> What this task involves: Resume the passage about children orphaned by AIDS, writing on from its last sentence.

> Study text:
Ps: 26 more days!!! AHHH!
Slide 4: “I can’t emphasize strongly enough the extreme emotional turmoil of children orphaned by AIDS. What the world fails to recognize is that these children don’t become orphans when their parents die, they become orphans while their parents are dying, and this is especially true in the case of the death of the mother. ... I enter a hut, where the bleakness and gloom are palpable. On the floor of the hut lies a young woman in her twenties or thirties, so wan and emaciated as to be unable to life either hand or head. I bend down, painfully inadequate to the circumstance, and touch her brow, uttering some pointless banality which is intended to sooth, and then as I step back, looking around me, I see her children, all her children, standing in the darkened shadows, watching their mother die. How do they recover? The death is long, agonizing and filled with indignity. The children wash their mother, they clean her when she’s incontinent (an experience of excruciating embarrassment for both mother and children), they search everywhere for an aspirin to relieve the pain of some opportunistic infection, and then, horrified, gaping, they stand in the darkened shadows and watch their mother die.”

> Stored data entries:

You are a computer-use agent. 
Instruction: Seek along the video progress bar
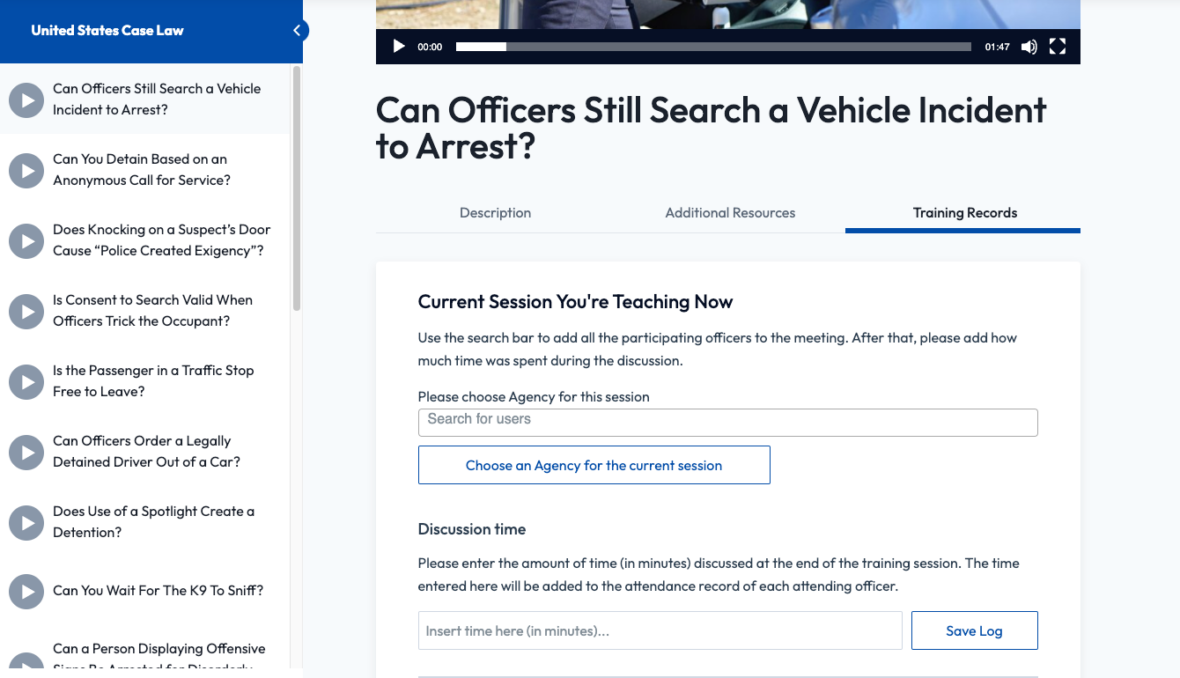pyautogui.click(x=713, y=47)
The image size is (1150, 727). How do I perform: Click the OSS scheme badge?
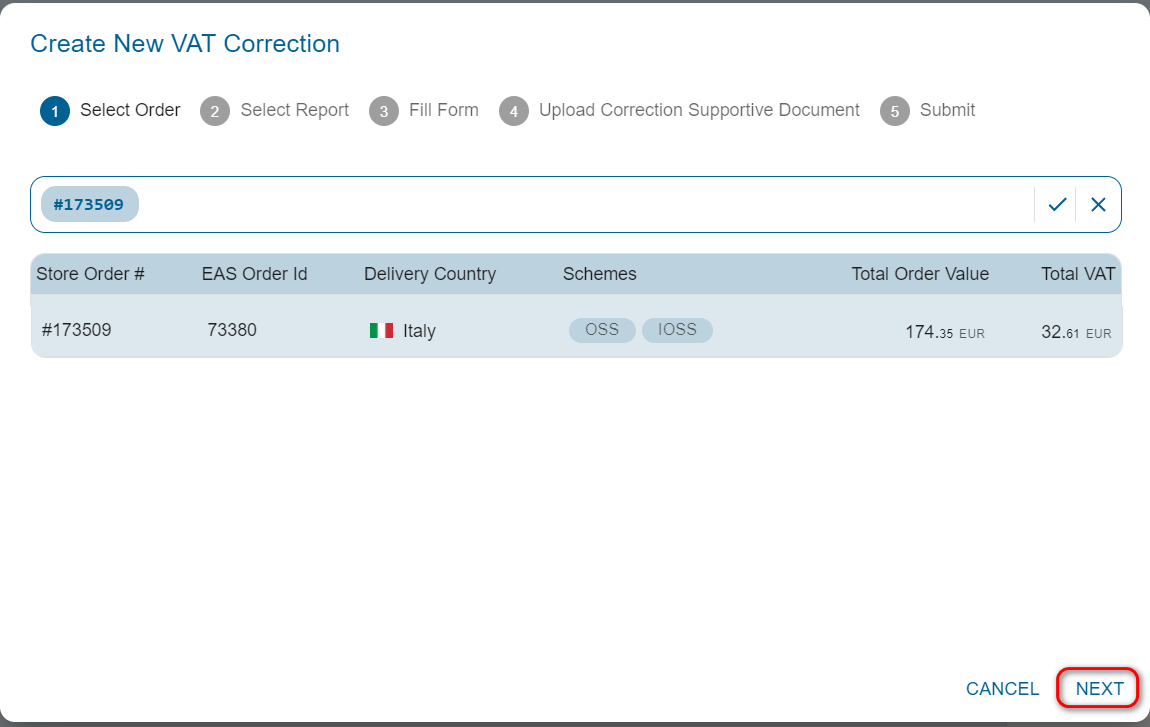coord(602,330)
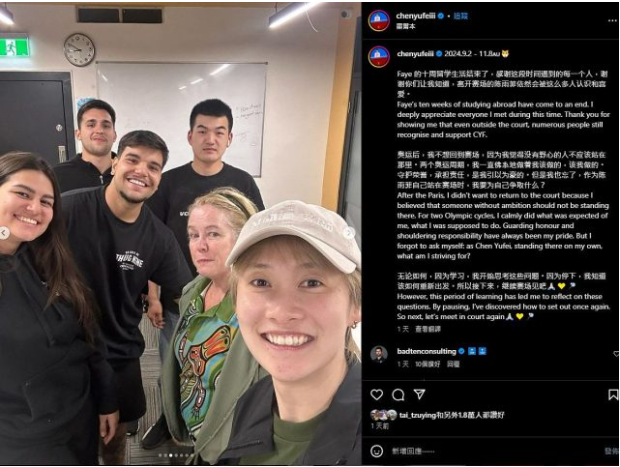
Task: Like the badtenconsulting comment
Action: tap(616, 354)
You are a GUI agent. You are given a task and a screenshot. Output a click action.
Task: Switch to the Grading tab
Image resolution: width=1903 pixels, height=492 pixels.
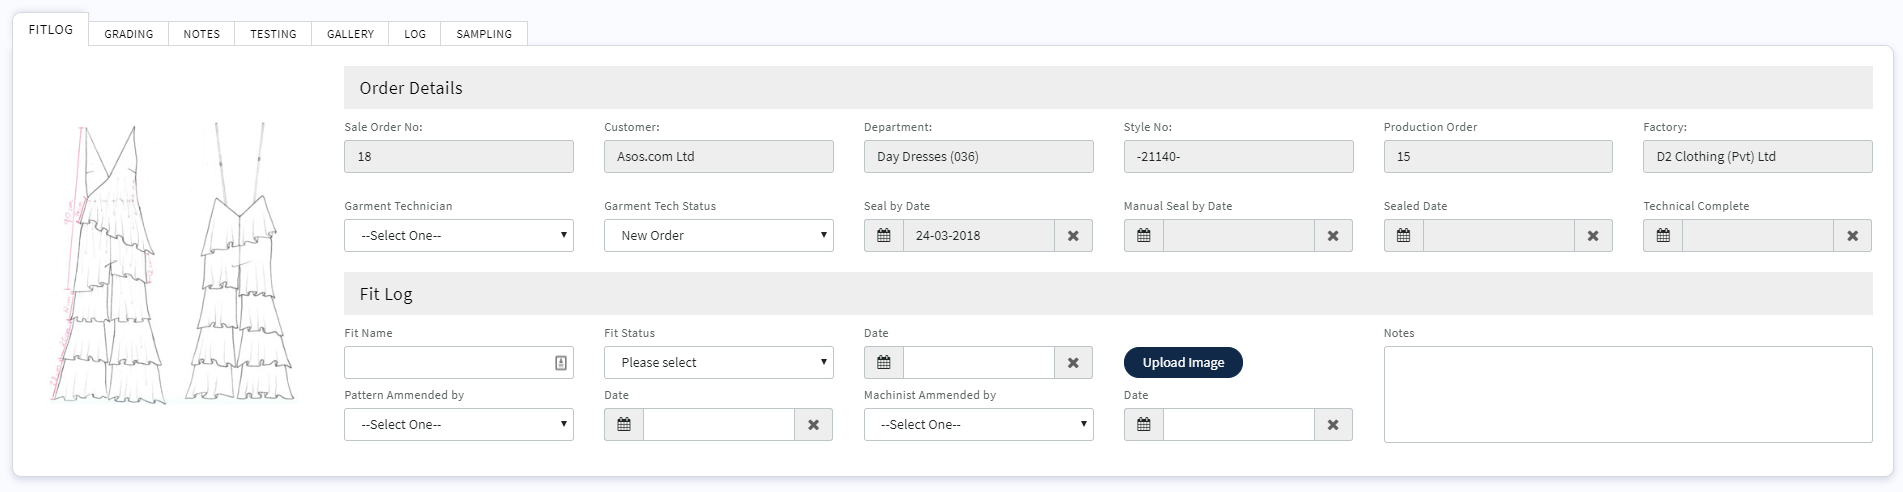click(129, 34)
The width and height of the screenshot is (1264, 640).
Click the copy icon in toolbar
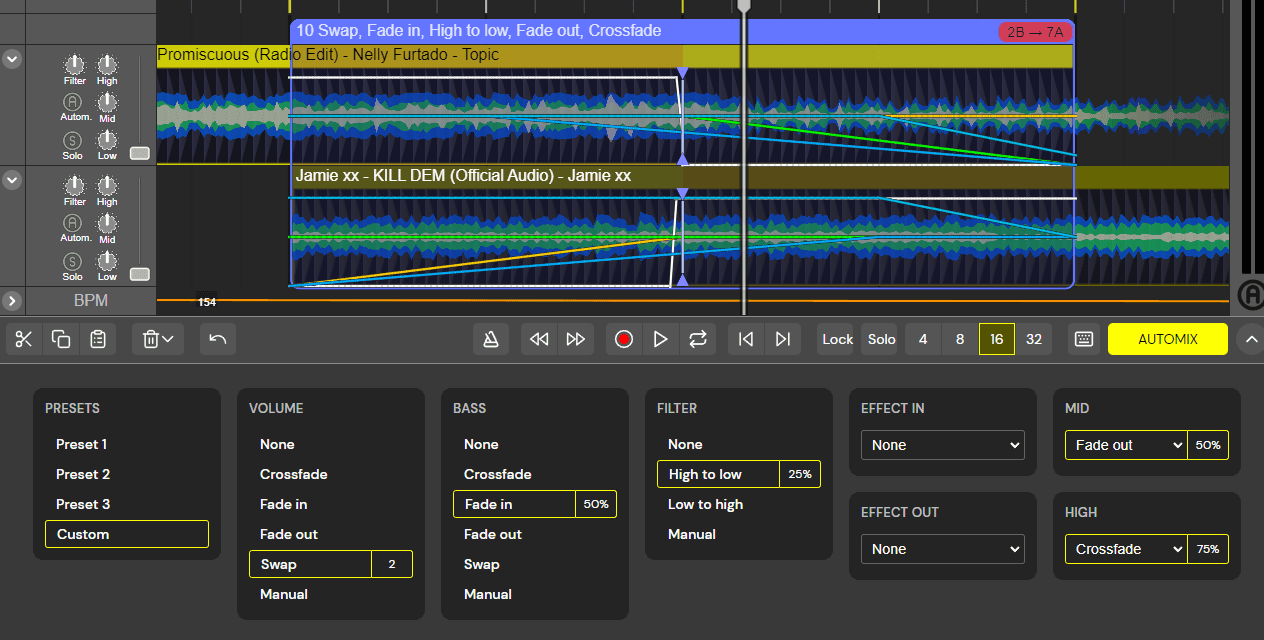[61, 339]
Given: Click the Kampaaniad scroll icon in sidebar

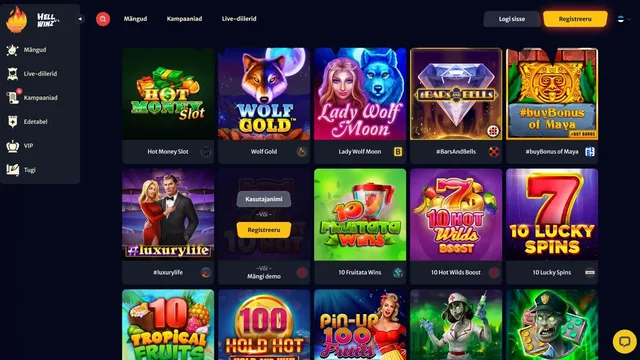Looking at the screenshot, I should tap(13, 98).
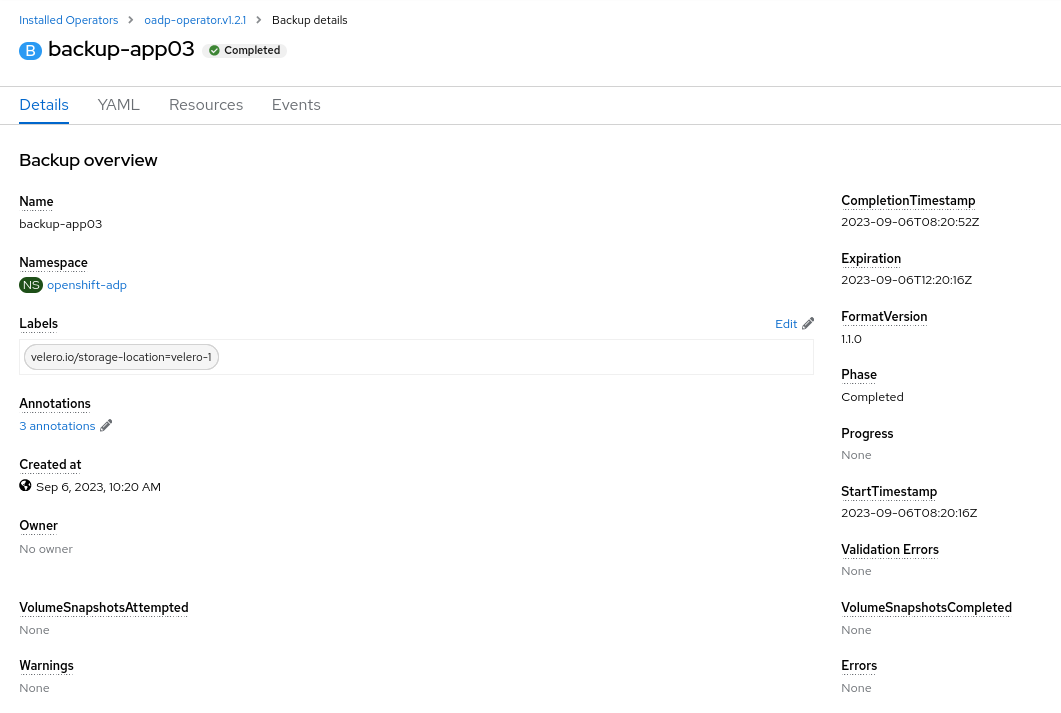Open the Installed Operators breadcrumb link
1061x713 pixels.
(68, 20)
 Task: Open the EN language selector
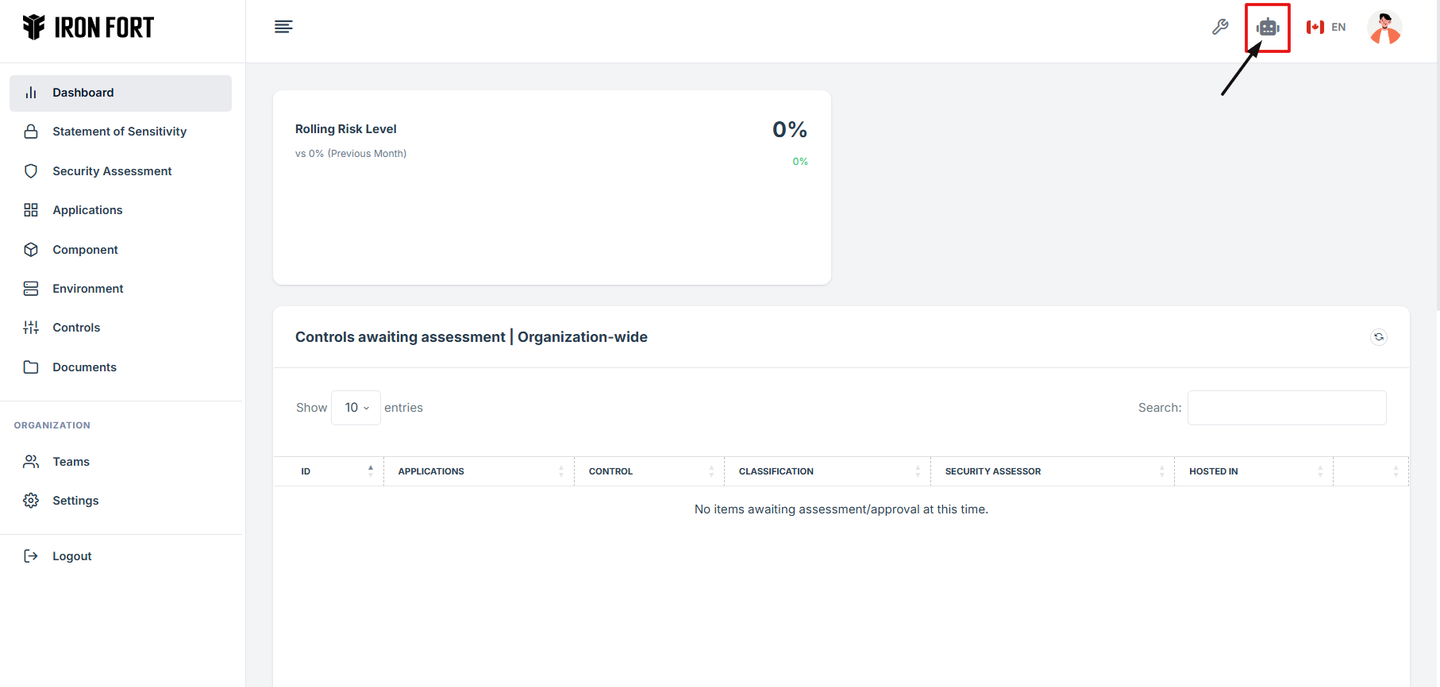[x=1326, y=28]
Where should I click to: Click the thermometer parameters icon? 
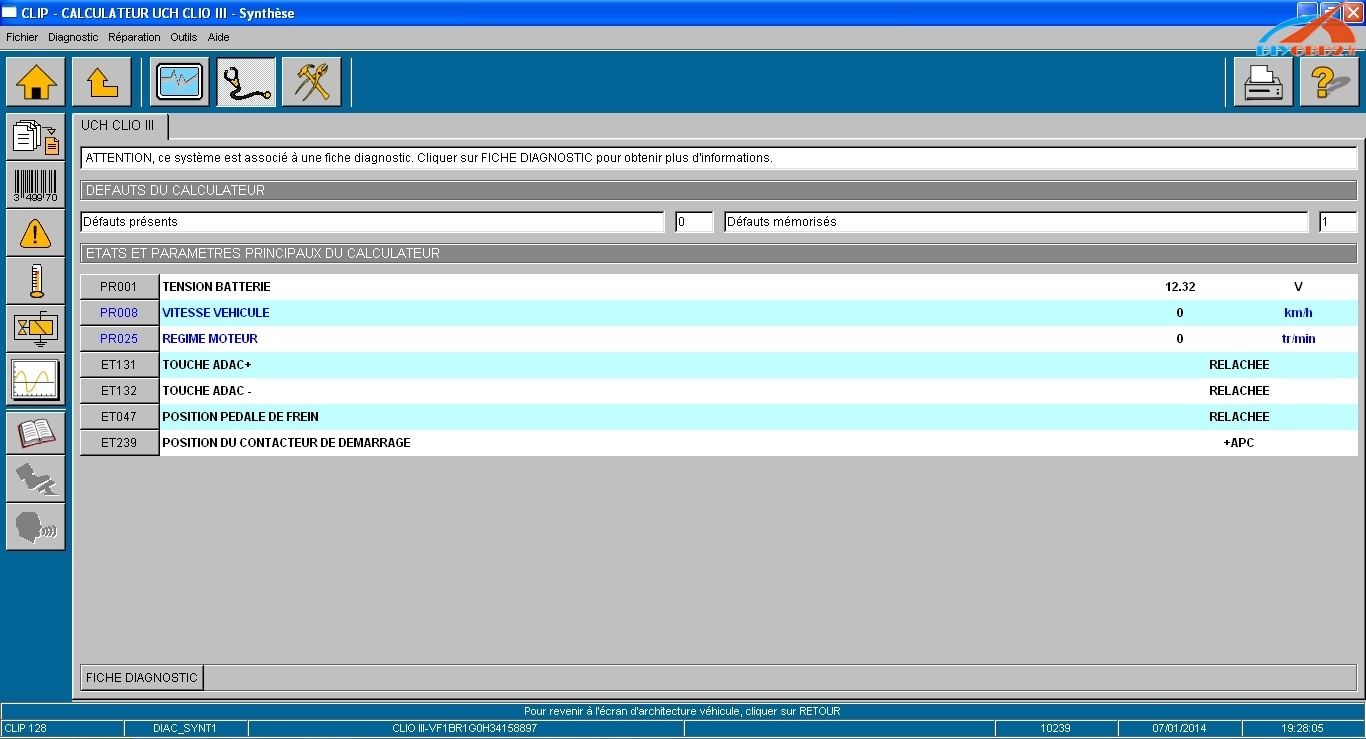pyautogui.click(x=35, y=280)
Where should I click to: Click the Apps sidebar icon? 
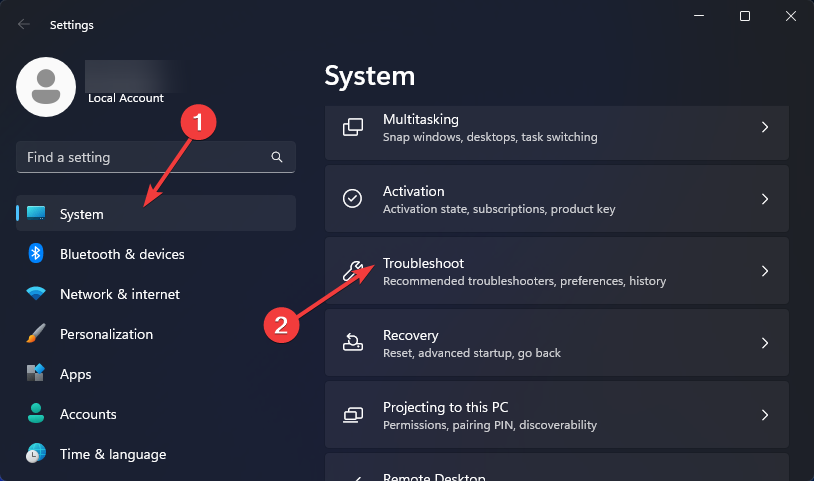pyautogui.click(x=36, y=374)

> Written response:
Slide 7: “ Graca and I were taken to see one of those sibling families with five children: three girls; 14, 12 and 10, and two boys; 11 and 8. ... Graca turned to the two older girls, and in a most gentle, reassuring voice asked, ‘Have you started to menstruate yet?’. The two girls, clearly startled, replied in those shy, barely audible whispered voices so characteristic of African children, ‘Yes’. Graca continued to ask a number of other personal questions regarding the meaning of this and if there are people in the community that are available to talk to. The atmosphere was intense, the little girls, now fully embraced in Graca’s arms, seemed to have suspended breathing and I suddenly understood that I was witness to the first act of ‘mothering’ that these girls had ever received about on the most transfiguring experiences of a young girl’s life. ... and that is what’s happening right across the continent: the transfer of love and knowledge and values and experience from one generation to the next is gone, and with it goes the confidence and security and sense of place which children normally take for granted. Children, already traumatized by the death of their parents, are left reeling as they confront the void in the aftermath.”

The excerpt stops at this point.